Gert Huzink vocht dinsdag een prachtig gevecht uit met Martin Macik, maar zes kilometer voor de finish ging het helemaal mis aan boord van de Renault Hybride-truck. Het is nog de vraag of het team woensdag in de vierde etappe van start kan gaan. 

“Het ging eigenlijk heel erg goed, we waren Macik in de eerste duinen al voorbij”, legt Huzink uit. “Bij een kilometer 30-zone ging hij me net voorbij, daar ging hij iets later op de rem. Daardoor zat hij er weer voor, maar we konden de druk erop houden en zaten pal achter hem. Hij ging daarna in de fout en moest een band wisselen, toen lagen wij weer voor. Na de pauze maakten wij een klein foutje in de navigatie en kwam hij er bij ons weer voor. We reden er weer naartoe en moest hij nog een keer een band wisselen. Toen dachten wij mooi rustig naar de finish te cruisen.” 

Daarmee was de dagzege binnen handbereik voor Huzink. “We hebben een paar tandjes teruggeschakeld, wij hadden ook al een band moeten wisselen en dat wilden we niet nog een keer doen. Zes kilometer voor de finish roken we iets vreemds en dan ga je steeds meer in de spiegels kijken. Uiteindelijk kwamen de vlammen uit de zijkant vliegen en hebben we de brandblussers gepakt. Uiteindelijk kregen we het uit, maar er is wel redelijk veel schade. Ze zijn nu aan het kijken wat er nog te repareren valt, maar ik ben op dit moment niet zo vrolijk. Dan denk je rustig naar de finish te cruisen en dan gebeurt er zoiets, dat is balen.” 
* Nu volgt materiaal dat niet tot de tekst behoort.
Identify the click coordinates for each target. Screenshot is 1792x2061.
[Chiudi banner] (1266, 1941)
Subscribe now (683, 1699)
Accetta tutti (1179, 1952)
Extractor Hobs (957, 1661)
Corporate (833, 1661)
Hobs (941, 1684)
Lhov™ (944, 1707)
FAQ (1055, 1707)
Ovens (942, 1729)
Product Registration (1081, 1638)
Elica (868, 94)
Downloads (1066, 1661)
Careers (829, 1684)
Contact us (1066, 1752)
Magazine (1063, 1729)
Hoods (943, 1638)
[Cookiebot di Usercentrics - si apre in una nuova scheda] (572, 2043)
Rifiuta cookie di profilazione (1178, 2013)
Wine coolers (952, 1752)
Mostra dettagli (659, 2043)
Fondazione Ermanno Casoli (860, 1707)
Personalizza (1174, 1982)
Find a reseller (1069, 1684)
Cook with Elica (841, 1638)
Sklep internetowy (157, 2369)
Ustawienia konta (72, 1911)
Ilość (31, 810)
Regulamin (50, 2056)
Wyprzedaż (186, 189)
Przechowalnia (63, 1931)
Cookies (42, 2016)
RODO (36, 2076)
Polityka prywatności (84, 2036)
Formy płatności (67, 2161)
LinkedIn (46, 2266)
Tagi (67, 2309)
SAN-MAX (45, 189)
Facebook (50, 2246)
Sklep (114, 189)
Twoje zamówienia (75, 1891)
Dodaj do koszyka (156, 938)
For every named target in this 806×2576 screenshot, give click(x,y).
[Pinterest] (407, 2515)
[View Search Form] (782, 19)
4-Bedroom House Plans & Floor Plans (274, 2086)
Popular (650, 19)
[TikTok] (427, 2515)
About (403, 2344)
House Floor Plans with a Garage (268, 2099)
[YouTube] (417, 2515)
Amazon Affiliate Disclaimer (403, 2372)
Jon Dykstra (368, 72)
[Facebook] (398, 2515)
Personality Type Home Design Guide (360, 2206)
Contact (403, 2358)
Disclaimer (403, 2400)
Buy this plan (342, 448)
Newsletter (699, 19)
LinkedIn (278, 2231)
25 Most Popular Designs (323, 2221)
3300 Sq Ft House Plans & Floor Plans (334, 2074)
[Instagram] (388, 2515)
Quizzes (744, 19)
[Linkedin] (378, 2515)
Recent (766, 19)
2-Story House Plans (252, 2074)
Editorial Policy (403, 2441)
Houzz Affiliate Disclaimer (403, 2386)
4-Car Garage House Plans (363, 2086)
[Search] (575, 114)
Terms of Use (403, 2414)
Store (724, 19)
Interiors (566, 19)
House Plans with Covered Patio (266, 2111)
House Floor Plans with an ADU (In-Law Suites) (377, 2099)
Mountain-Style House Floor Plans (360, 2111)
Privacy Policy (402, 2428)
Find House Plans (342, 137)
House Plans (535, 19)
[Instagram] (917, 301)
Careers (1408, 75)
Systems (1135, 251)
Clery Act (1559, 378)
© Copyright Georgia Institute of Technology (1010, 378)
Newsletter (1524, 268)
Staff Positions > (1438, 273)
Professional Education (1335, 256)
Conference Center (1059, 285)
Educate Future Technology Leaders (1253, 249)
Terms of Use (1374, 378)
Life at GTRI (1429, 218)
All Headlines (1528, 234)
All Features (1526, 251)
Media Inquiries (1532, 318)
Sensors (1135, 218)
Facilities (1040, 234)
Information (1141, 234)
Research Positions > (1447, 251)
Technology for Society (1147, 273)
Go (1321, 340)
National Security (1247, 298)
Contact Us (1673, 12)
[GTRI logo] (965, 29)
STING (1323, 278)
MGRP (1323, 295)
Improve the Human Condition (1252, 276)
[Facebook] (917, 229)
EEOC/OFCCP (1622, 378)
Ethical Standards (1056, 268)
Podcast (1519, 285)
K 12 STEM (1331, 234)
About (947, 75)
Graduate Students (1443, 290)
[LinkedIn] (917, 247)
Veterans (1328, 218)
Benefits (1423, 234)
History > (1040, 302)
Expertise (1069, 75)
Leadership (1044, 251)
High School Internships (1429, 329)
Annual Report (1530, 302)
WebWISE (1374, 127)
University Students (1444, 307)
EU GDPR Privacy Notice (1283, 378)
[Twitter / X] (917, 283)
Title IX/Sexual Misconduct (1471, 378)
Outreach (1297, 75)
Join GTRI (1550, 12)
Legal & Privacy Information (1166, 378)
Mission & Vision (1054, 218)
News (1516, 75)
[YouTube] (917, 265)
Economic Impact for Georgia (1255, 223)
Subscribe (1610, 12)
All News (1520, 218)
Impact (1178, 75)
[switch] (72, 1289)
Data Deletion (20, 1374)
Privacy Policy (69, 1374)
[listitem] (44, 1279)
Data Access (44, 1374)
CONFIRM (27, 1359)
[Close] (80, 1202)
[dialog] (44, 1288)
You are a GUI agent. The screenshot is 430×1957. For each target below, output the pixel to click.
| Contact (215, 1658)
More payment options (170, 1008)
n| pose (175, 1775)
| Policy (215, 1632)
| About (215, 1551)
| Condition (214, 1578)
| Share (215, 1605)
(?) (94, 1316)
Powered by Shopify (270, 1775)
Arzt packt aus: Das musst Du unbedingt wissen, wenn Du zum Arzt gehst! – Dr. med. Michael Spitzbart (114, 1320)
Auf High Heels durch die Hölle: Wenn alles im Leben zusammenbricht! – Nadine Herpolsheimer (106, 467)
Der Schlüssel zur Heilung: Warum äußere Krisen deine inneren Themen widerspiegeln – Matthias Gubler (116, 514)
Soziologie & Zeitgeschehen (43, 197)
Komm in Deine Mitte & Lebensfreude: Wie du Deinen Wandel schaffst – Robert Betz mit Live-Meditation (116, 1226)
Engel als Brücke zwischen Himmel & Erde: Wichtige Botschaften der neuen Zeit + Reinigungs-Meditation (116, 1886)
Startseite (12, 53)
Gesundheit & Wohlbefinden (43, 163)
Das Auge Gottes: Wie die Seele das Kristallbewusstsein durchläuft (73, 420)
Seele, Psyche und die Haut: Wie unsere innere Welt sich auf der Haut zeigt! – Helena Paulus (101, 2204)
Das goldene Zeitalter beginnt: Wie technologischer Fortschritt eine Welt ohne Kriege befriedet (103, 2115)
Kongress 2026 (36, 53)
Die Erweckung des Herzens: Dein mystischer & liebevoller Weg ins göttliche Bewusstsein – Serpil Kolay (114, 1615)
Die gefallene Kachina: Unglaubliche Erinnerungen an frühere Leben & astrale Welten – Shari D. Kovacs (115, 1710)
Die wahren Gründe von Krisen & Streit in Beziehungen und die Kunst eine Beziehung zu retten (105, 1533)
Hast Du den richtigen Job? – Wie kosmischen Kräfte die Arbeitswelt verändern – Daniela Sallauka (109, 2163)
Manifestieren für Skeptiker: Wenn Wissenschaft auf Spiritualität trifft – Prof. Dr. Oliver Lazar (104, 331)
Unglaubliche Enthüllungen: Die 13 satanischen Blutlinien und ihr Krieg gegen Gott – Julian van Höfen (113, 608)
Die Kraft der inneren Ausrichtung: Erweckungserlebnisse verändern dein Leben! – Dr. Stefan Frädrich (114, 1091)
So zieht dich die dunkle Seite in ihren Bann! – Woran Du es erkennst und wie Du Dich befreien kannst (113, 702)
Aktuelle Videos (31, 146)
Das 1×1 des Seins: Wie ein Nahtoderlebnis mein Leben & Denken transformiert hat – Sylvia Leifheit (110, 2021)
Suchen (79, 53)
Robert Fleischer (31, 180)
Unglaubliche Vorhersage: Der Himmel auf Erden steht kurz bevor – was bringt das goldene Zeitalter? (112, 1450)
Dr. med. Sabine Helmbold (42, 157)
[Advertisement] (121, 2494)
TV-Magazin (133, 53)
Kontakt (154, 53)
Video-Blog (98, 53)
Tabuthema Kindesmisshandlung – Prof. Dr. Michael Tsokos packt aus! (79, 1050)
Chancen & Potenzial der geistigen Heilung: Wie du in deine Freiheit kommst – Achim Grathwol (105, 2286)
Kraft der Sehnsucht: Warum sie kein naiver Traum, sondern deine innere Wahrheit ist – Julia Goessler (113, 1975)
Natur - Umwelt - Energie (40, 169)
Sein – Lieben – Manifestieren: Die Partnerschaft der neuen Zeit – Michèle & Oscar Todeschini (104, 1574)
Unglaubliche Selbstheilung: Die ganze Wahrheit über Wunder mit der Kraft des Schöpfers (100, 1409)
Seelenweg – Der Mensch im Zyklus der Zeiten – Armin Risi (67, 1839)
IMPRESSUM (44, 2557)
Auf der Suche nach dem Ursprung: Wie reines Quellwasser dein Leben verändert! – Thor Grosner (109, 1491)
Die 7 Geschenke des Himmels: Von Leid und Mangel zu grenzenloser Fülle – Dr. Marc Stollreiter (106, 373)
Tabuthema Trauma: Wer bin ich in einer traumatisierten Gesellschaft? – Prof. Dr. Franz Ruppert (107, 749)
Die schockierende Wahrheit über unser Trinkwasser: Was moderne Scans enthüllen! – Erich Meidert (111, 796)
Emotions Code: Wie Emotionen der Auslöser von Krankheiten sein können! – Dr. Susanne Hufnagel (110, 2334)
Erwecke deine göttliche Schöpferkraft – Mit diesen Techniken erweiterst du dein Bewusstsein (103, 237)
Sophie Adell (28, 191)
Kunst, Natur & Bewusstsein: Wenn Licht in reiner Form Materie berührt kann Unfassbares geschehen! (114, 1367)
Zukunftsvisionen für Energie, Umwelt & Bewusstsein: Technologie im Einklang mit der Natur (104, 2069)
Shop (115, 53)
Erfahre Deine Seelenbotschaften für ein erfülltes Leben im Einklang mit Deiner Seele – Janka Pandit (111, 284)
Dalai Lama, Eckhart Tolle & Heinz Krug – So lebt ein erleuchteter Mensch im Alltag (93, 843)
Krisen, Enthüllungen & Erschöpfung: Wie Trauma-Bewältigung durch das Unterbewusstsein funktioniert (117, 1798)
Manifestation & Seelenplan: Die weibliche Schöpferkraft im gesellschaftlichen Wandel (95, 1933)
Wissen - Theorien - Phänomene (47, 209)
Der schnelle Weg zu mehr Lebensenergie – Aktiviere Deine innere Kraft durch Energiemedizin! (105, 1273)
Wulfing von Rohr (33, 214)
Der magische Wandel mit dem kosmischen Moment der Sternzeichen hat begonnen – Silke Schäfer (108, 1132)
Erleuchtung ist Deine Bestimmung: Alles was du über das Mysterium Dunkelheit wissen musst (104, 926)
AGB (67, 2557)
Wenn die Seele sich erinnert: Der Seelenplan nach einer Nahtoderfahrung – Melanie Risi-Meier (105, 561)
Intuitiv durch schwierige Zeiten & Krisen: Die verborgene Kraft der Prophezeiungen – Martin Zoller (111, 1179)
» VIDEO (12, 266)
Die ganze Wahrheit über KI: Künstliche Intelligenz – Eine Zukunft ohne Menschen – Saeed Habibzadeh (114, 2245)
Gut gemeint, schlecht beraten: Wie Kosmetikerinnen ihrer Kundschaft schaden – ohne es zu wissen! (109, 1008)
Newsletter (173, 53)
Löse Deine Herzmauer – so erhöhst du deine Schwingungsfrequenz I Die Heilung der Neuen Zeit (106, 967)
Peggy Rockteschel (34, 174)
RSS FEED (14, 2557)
Huzink grijpt de kleinste kans aan om alsnog van start te gaan in de etappe van woensdag, maar het is nog de vraag of dat gaat lukken. “Je moet altijd kijken of er nog iets inzit om morgen te starten, dat hoort ook bij het spelletje. We houden de moed erin, maar we hebben wel elke dag iets. Daar word je niet vrolijker en fanatieker van. Maar we geven niet op. Als er een kans is, dan grijpen we die en hopelijk kunnen we morgen weer starten.”